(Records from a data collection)
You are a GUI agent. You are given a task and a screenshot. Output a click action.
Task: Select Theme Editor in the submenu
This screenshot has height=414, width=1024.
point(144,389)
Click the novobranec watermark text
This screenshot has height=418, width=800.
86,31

> Work to complete
Count how many lines in the rows above contain the word "screenshot". Give only the number.

> Result for this exercise
3